[Exercise]:
Look through the material below. Return exactly the lines from the one with "Select the Teklif Giriş tab" through the one with "Task: Open the Shipping date calendar icon", both included.

[Information supplied]:

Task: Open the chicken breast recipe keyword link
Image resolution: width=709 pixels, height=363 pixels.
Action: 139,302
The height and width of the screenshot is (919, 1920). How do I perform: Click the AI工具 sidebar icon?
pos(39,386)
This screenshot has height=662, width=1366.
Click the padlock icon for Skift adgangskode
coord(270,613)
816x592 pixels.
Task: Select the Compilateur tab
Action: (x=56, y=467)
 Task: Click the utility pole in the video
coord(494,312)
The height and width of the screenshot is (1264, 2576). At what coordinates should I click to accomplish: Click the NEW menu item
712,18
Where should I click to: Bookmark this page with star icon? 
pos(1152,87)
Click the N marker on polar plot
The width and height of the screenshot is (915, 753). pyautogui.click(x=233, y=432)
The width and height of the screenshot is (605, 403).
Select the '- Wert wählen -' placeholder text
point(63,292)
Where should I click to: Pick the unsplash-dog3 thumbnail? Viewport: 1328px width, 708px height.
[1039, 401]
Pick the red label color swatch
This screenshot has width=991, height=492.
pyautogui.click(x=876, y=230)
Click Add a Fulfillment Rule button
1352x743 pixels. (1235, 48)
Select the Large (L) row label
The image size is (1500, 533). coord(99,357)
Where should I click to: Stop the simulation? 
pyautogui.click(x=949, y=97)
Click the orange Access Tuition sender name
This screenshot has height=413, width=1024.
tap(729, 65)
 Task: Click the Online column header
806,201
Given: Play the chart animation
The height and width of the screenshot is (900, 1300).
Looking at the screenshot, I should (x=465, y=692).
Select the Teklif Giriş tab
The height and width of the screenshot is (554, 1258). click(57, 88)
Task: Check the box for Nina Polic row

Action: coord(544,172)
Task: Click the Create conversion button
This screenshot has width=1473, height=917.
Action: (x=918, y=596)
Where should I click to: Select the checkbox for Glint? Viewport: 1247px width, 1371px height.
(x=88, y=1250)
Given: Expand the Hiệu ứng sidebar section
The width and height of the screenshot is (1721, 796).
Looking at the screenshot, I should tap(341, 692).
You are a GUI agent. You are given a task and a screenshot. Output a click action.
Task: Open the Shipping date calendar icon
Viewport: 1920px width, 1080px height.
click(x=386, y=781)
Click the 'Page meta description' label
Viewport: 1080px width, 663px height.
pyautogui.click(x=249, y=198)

[Solution]:
Select the Teklif Giriş tab
The height and width of the screenshot is (554, 1258). click(57, 88)
Task: Check the box for Nina Polic row

Action: coord(544,172)
Task: Click the Create conversion button
This screenshot has width=1473, height=917.
Action: (x=918, y=596)
Where should I click to: Select the checkbox for Glint? Viewport: 1247px width, 1371px height.
(x=88, y=1250)
Given: Expand the Hiệu ứng sidebar section
The width and height of the screenshot is (1721, 796).
Looking at the screenshot, I should tap(341, 692).
You are a GUI agent. You are given a task and a screenshot. Output a click action.
Task: Open the Shipping date calendar icon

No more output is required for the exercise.